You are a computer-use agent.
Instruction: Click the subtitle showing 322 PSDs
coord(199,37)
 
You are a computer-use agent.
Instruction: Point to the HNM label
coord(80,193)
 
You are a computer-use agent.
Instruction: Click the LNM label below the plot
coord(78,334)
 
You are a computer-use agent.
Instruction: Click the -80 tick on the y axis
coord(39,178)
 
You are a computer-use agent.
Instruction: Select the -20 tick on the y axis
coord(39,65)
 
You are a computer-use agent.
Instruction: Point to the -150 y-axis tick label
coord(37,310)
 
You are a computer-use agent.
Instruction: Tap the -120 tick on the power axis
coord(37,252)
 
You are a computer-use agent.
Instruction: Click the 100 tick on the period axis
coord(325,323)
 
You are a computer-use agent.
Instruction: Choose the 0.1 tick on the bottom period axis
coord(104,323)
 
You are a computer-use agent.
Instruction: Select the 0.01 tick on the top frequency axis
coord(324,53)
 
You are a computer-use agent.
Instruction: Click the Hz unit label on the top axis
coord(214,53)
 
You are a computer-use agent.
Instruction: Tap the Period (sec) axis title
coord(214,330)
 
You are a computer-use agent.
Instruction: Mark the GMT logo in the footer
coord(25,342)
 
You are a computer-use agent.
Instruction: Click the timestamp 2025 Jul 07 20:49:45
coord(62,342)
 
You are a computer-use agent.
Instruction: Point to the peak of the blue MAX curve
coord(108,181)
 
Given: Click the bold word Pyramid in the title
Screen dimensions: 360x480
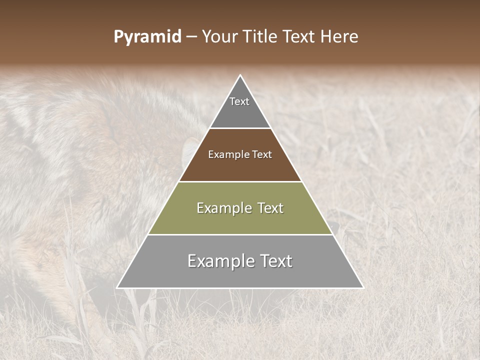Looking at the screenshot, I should [148, 37].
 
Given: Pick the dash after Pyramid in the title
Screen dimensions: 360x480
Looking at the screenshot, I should [192, 38].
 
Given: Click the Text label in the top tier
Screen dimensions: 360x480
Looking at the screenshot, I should [240, 102].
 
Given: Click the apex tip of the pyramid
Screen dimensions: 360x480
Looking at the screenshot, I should [240, 76].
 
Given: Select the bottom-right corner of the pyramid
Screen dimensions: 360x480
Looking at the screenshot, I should [362, 288].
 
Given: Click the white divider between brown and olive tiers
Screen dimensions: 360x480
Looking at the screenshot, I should [240, 182].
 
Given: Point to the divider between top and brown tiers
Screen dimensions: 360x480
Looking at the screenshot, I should [240, 128].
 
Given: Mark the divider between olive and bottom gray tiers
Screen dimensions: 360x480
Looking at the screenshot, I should [240, 234].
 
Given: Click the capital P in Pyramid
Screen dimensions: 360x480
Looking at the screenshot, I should [118, 37].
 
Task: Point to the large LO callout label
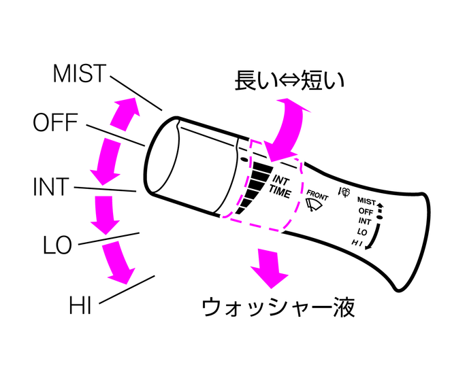(58, 246)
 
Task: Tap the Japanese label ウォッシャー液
(278, 307)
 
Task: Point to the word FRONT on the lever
(319, 193)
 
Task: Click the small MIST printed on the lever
(366, 201)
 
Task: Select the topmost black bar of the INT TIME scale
(261, 167)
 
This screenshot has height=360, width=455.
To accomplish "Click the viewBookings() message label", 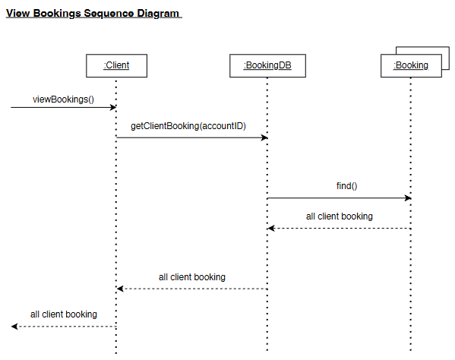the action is [63, 99].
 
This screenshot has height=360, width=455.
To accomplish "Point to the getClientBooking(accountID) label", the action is [188, 126].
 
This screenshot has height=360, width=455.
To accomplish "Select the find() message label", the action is [347, 186].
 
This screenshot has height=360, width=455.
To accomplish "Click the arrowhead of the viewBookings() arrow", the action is [113, 107].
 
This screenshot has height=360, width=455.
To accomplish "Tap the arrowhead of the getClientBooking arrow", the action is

[Task to carry out]
Gather and copy every line of the data above that contains the word "divider", counting only matches with the same uppercase and lowercase letters.

[Answer for the task]
Given: Click the white divider between brown and olive tiers
Given: Point to the divider between top and brown tiers
Given: Mark the divider between olive and bottom gray tiers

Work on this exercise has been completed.